The goal of this project is simply to understand customers and separate them into different groups according to their preferences often known as market segmentation.
We have some basic data about Mall customers like Customer ID, age, gender, annual income, and spending score. In this case, the Marketing team wants to identify some patterns in these data and to groups of customers accordingly.
In this project, we want to identify customers' preferences by their annual income and spending score. And to separate them into different groups we use clustering with K-Means algorithm. After cleaning the dataset, we find the optimal number of clusters is between 4 and 6 therefore we are selecting 5 as the number of clusters to divide our dataset.
The following graph shows the optimal number of clusters:
After the K-Means algorithm finished its work, we plot the results as seen down below:
From the results above, we can identify the groups as:
- Cluster 1 : Groups of people whose salary isn't pretty high yet have a high spending score.

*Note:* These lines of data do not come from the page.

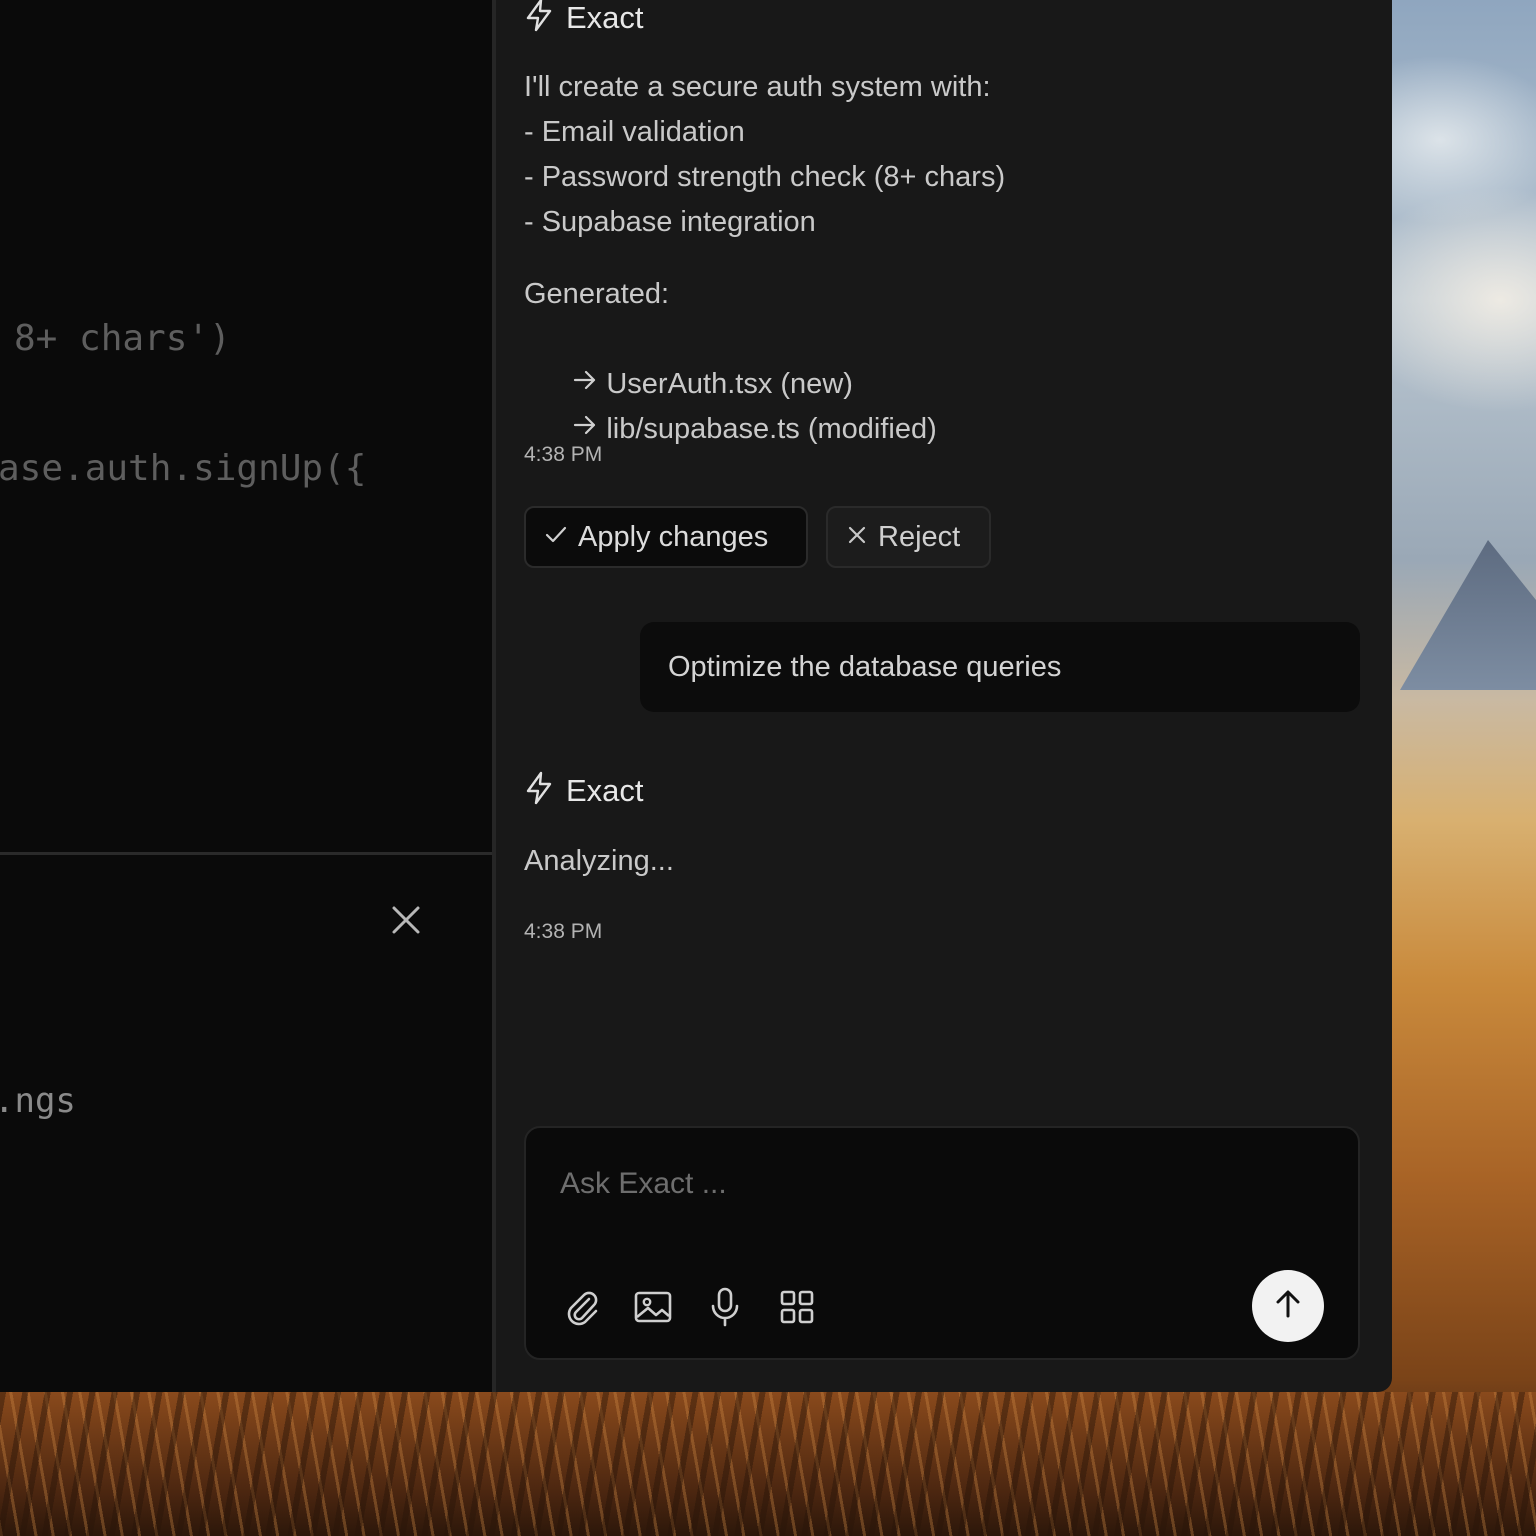 The width and height of the screenshot is (1536, 1536). Describe the element at coordinates (634, 132) in the screenshot. I see `message-line: - Email validation` at that location.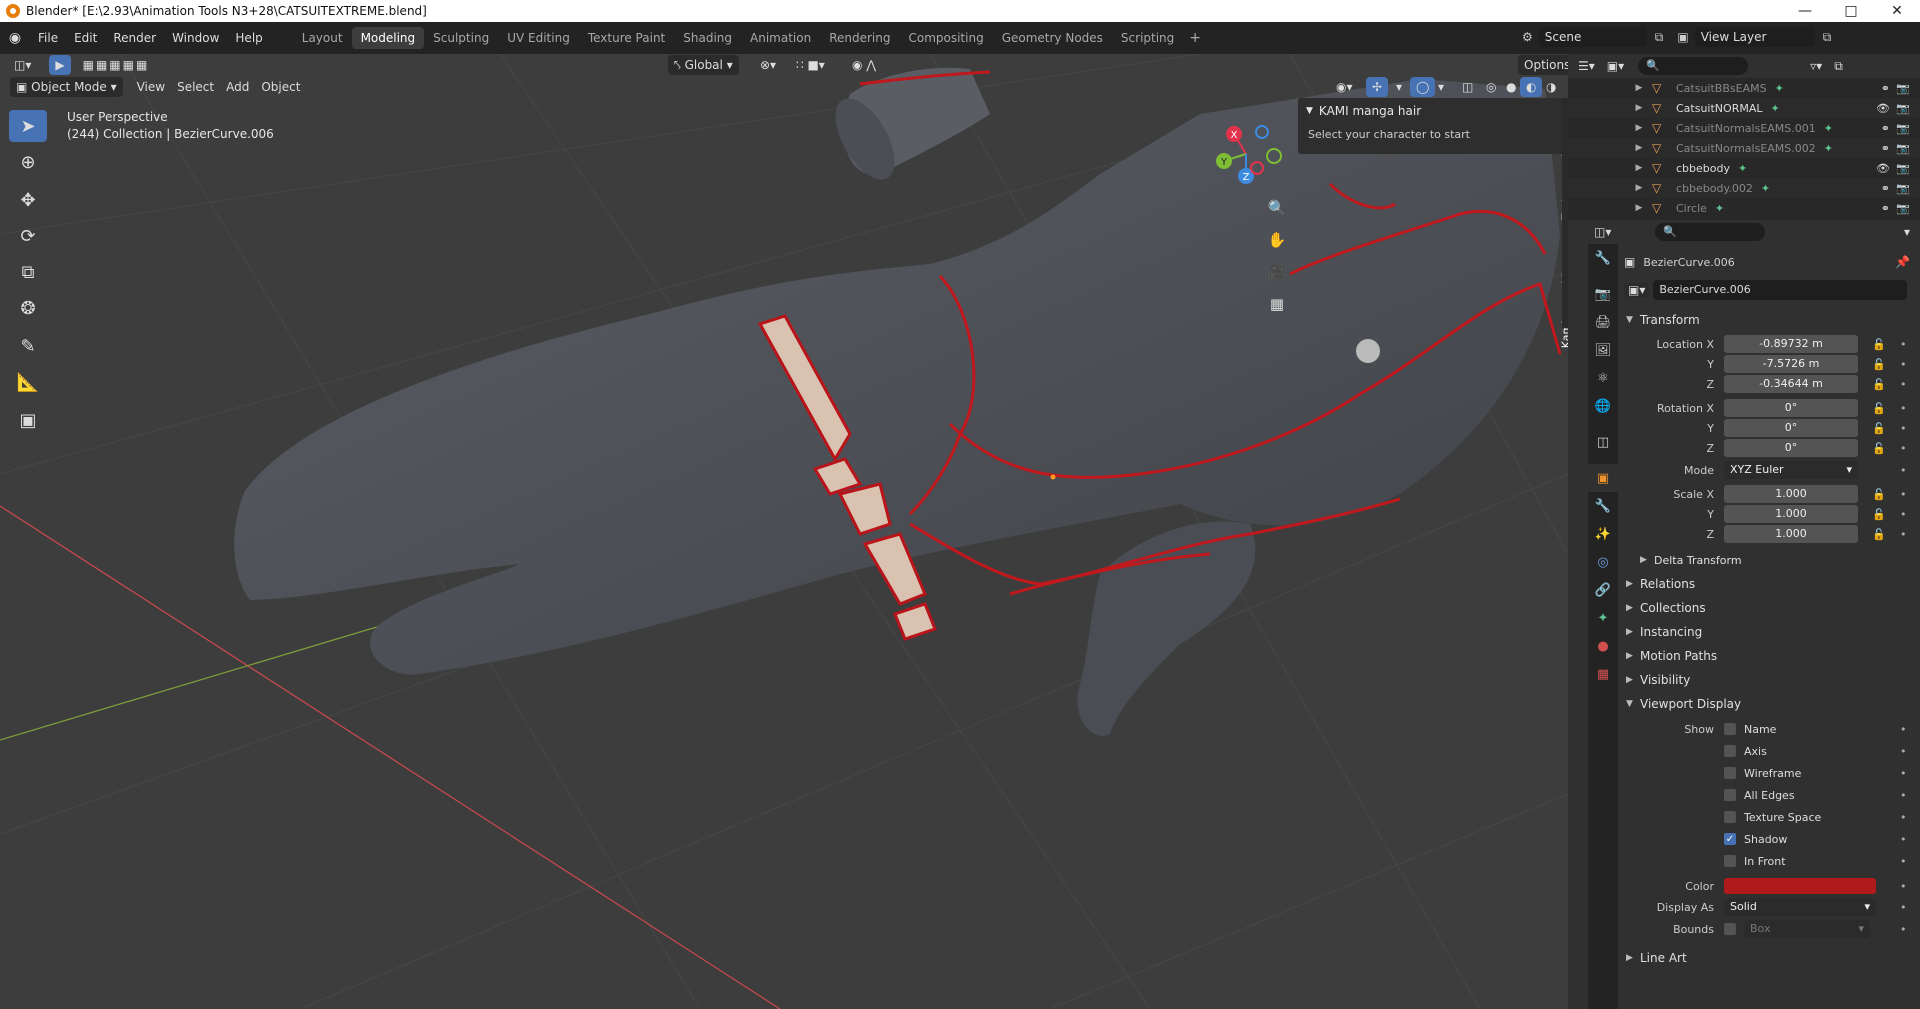 The image size is (1920, 1009). What do you see at coordinates (1807, 929) in the screenshot?
I see `bounds-dropdown: Box ▾` at bounding box center [1807, 929].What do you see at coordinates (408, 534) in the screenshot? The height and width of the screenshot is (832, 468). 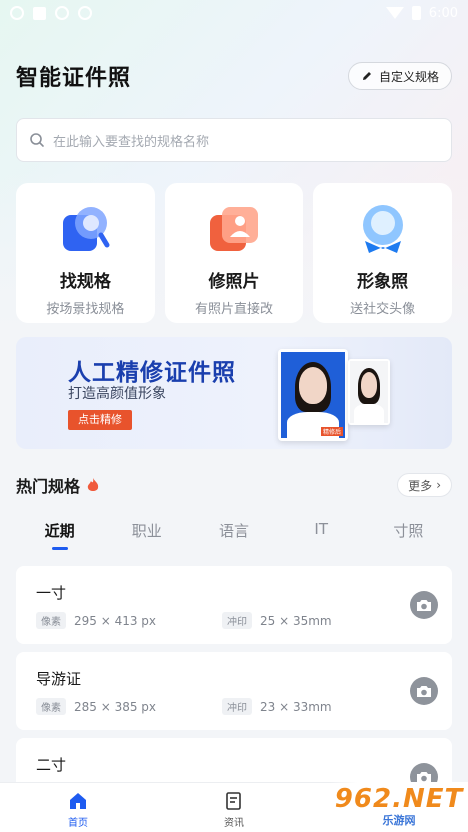 I see `tab-inch: 寸照` at bounding box center [408, 534].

- Cluster 2 : Groups of people whose salary and spending score are moderate
- Cluster 3 : Groups of people whose salary is high and spend a lot in the mall
- Cluster 4 : Groups of people whose salary isn't pretty high and not spending much in the mall
- CLuster 5 : Groups of people whose salary is high yet have a low spending score
Using the info, the Marketing team can make better approaches to each group of customers, run target advertisements to reach more sales, and make more strategic decisions to increase profits.